Here is the draft of a sermon I am working on for this Sunday for St. Paul’s UCC, Dallastown, PA. The Lections are Psalm 8 and Exodus 20:1-20. The sermon will begin a new nine-month focus on peace in my congregation’s worship life.
I have been so heartbroken over the past few weeks over the news of shooting after shooting. People shot with guns. Death after death. Devastated families. Communities brazen with fear and anger. Reports of funeral after funeral. Embalming fluid and blood. The media selectively reports the details, partially in fear of copycat crimes, partially in fear of being accused of exploiting the facts out of some liberal agenda. I have friends and family who are responsible gun owners, and know a few people who even work in the firearms industry. I also know folks whose lives have been destroyed by gun violence. I have ministered to men in prison whose mistakes and aggressions, usually with a firearm, led them to the situations they now find themselves.
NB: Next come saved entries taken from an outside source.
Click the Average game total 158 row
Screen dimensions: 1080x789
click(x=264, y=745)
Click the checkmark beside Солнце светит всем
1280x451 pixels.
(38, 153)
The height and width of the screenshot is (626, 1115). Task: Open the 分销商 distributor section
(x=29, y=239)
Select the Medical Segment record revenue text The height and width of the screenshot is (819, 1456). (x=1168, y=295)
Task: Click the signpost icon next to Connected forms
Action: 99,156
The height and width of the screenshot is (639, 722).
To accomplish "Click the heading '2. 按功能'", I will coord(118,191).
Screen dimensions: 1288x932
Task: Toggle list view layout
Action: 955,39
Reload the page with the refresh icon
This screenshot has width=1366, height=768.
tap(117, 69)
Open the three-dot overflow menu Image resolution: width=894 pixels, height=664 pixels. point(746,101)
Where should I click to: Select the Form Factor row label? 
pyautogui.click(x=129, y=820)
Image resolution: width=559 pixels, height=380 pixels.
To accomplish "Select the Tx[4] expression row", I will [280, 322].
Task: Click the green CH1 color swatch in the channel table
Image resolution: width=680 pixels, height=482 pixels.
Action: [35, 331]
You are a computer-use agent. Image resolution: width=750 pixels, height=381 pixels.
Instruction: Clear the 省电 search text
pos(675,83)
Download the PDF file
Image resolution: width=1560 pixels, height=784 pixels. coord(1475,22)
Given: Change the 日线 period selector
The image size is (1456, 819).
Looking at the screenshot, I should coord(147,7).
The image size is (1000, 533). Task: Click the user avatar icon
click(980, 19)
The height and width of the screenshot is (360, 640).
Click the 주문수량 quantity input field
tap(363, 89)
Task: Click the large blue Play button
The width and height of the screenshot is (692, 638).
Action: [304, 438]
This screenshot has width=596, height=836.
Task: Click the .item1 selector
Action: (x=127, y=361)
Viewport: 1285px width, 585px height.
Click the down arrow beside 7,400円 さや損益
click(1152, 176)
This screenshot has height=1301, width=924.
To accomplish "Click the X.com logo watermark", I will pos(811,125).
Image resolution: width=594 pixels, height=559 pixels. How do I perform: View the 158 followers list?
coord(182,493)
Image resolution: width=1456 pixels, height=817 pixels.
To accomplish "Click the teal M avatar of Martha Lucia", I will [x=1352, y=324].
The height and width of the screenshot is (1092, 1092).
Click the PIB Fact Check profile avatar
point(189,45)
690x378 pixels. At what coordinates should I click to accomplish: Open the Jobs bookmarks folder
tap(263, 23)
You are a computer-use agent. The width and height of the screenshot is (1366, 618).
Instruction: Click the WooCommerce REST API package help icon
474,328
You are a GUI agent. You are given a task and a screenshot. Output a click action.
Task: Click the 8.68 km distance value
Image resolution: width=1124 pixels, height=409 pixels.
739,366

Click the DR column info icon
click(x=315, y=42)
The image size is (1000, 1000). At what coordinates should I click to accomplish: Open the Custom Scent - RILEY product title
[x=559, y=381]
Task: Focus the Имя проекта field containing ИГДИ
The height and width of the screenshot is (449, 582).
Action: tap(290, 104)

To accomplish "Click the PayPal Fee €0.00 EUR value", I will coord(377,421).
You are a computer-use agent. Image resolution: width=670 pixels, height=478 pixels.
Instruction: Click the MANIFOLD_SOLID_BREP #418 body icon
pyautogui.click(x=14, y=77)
I have known too many people who have taken their own lives with a firearm. My own great uncle, John Rodkey, was a nationally known marksman during his life and ran a small gun shop in his retirement. For a short time in Chicago I became friendly with a police officer who introduced me into target shooting, even while I lived in a neighborhood where I would wake up to gun shots fired in the night.
I’m not here to give you my own history with guns but I preface my sermon with these details to say that I’m trying to work out the question of our spiritual sickness of gun violence for myself—and for me it’s not out of some political agenda. I know and have experienced the faces and the stories, the real people, on every side of this issue.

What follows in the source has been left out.